[Stored records]
>>>

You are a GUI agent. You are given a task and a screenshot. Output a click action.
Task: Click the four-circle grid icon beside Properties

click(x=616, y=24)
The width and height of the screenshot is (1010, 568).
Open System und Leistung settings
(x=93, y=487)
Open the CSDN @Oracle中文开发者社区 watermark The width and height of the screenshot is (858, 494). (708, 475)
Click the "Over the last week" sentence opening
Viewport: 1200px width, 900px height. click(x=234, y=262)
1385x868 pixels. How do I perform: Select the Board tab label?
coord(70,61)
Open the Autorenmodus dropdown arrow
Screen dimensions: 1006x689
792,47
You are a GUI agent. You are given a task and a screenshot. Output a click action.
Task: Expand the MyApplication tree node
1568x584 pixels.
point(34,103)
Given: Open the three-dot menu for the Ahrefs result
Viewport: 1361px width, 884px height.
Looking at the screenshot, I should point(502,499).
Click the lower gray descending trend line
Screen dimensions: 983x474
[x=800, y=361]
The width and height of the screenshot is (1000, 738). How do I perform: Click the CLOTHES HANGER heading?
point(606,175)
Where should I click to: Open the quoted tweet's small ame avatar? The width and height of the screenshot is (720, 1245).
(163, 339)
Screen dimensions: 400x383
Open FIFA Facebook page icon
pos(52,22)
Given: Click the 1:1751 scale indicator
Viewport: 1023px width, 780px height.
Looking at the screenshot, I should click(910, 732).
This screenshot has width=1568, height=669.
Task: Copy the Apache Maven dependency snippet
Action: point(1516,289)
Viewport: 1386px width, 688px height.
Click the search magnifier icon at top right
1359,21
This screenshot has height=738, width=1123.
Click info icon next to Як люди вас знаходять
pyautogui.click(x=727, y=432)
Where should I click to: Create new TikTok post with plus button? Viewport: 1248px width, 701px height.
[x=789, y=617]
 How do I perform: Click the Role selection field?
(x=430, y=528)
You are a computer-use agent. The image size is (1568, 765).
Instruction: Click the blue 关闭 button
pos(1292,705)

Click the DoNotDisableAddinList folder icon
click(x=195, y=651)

<<<

• Exercise requirements: Could you set down exactly the lines from the one containing "1568x584 pixels." through the last line of the records above, both included?

• Answer for the task:
1568x584 pixels.
point(34,103)
Given: Open the three-dot menu for the Ahrefs result
Viewport: 1361px width, 884px height.
Looking at the screenshot, I should point(502,499).
Click the lower gray descending trend line
Screen dimensions: 983x474
[x=800, y=361]
The width and height of the screenshot is (1000, 738). How do I perform: Click the CLOTHES HANGER heading?
point(606,175)
Where should I click to: Open the quoted tweet's small ame avatar? The width and height of the screenshot is (720, 1245).
(163, 339)
Screen dimensions: 400x383
Open FIFA Facebook page icon
pos(52,22)
Given: Click the 1:1751 scale indicator
Viewport: 1023px width, 780px height.
Looking at the screenshot, I should click(910, 732).
This screenshot has width=1568, height=669.
Task: Copy the Apache Maven dependency snippet
Action: point(1516,289)
Viewport: 1386px width, 688px height.
Click the search magnifier icon at top right
1359,21
This screenshot has height=738, width=1123.
Click info icon next to Як люди вас знаходять
pyautogui.click(x=727, y=432)
Where should I click to: Create new TikTok post with plus button? Viewport: 1248px width, 701px height.
[x=789, y=617]
 How do I perform: Click the Role selection field?
(x=430, y=528)
You are a computer-use agent. The image size is (1568, 765).
Instruction: Click the blue 关闭 button
pos(1292,705)

Click the DoNotDisableAddinList folder icon
click(x=195, y=651)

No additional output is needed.